How did you get your start in email?

I started out as a general web and graphic designer out of school and made websites for a while, including for my own clothing business. I realized I needed to actually market to my clothing customers, so I started collecting email addresses at my booth at craft fairs. I started creating email newsletters with MailChimp, but I wanted to go beyond the basic templates, so I used my website coding experience to make my own templates. Later, when I was hired as web designer at my current company, I was tasked with creating all of the emails for our three brands. It was at that point that I really became obsessed with making emails look as good—and work as well— as possible for our customers. I found Litmus for testing my efforts, and the rest is history.

What makes you most excited about email?

I love seeing the creative ways that developers and designers come up with making things work that we take for granted in web design. It’s such an interesting challenge and it’s always changing. In my own work, I’m also particularly interested right now in how I can make each email relevant to each customer. Before I send any email, I think to myself, “Is this the right segmentation for this message? Do I need to add dynamic content to make it more relevant?” I try to put myself in my customers’ shoes and think about what information they’re looking for and when.

In your opinion, what are the greatest challenges email marketers face?

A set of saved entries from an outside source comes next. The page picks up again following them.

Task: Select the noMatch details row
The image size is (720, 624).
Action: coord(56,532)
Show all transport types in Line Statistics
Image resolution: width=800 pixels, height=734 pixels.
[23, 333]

The obvious challenge is development—making emails do what websites do—but I actually don’t believe that emails need to look the same on every device and client. I think the actual challenge is balancing your sales goals with your customers’ goals. Email marketers are often under pressure to do the heavy lifting for lead nurturing, and to prove their ROI, but this can lead down the dark road of spamming (*queue dramatic music*). It’s often up to the email marketer to protect their list from spam—and sometimes that means challenging ideas or even people within your team or company.

If you’ve attended in the past, what do you love most about Litmus Live?

I attended last year, and I just love the community! Email folks are so supportive of each other, and Litmus Live brings everyone together to share their trials, tribulations, and triumphs, not to mention the new knowledge you take away. It’s a really fun time, and you leave refreshed and motivated to make email better!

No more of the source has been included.